Most of us occasionally — or even frequently — dream of getting rich. But “super savers” take the next step, turning such visions into reality.
Who are these folks? Principal Financial Group defines super savers as those who do one of the following:
- Save at least 90% of the maximum allowed in retirement plans each year
- Defer at least 15% of their salary into retirement accounts
Super savers are the famed “millionaires next door” who quietly and consistently build their nest eggs year after year. One day, they wake up rich.
While there is no single characteristic that defines every super saver, they tend to share some key traits — especially in terms of making sacrifices today so they can enjoy a brighter and wealthier tomorrow, according to Principal.
Following are some sacrifices super savers commonly make on the road to getting rich, according to a 2021 Principal survey of more than 1,000 super savers.
Owning a modest home
Percentage of super savers who do this: 35%
Legendary investor Warren Buffett famously lives in the same Nebraska home he bought in 1958 for $31,500 — the equivalent of roughly $300,000 today.
It appears that today’s super savers have learned an important lesson from the Oracle of Omaha: You don’t have to look like a millionaire to actually be one.
Principal says 35% of super savers are only too happy to settle for modest digs.
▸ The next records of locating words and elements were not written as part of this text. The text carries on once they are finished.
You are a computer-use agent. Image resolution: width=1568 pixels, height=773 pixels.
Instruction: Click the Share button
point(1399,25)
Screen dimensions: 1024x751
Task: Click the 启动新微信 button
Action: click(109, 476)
As Money Talks News founder Stacy Johnson — a millionaire who lives in a house that is worth about one-third of what he could afford — says:
“Diverting your investable cash into things like cars, clothing, vacations and houses you can’t afford will make you look rich now, but prevent you from actually becoming rich later.”
For more, check out “The 10 Golden Rules of Becoming a Millionaire.”
Doing household projects and chores themselves
Percentage of super savers who do this: 36%
Dreams of living like a millionaire often feature a cast of characters that includes a maid, a butler, a cook and maybe a cat named Fifi. But today’s super savers understand that becoming rich typically requires a willingness to get your hands a little dirty.
Doing your own household projects and chores can save you a lot of cash, which is likely why 36% of super savers take such matters into their own hands. The money they save can be earmarked for better purposes, such as growing a retirement nest egg.
For more on saving around the house, read “20 Household Items You Can Make Yourself for a Lot Less.”
Not traveling as much as they want
Percentage of super savers who do this: 38%
Critics of the super-saver lifestyle charge that too much penny-pinching robs life of its joy. And there is a grain of truth in this criticism.
In fact, 38% of super savers admit they don’t travel as much as they would prefer. But they likely wouldn’t have it any other way.
After all, once they accumulate $1 million or $2 million, those with a long unscratched itch to travel have more than enough money to make up for lost time.
Driving older vehicles
Percentage of super savers who do this: 44%
Few things can decimate the potential for wealth faster than pouring gobs of money into a shiny object that starts depreciating the moment you leave the dealership parking lot.
At Money Talks News, we offer a lot of tips about how to grow rich. And one of our iron-clad rules is to never buy a brand-new car. A gently or even thoroughly used vehicle is almost always a better bet.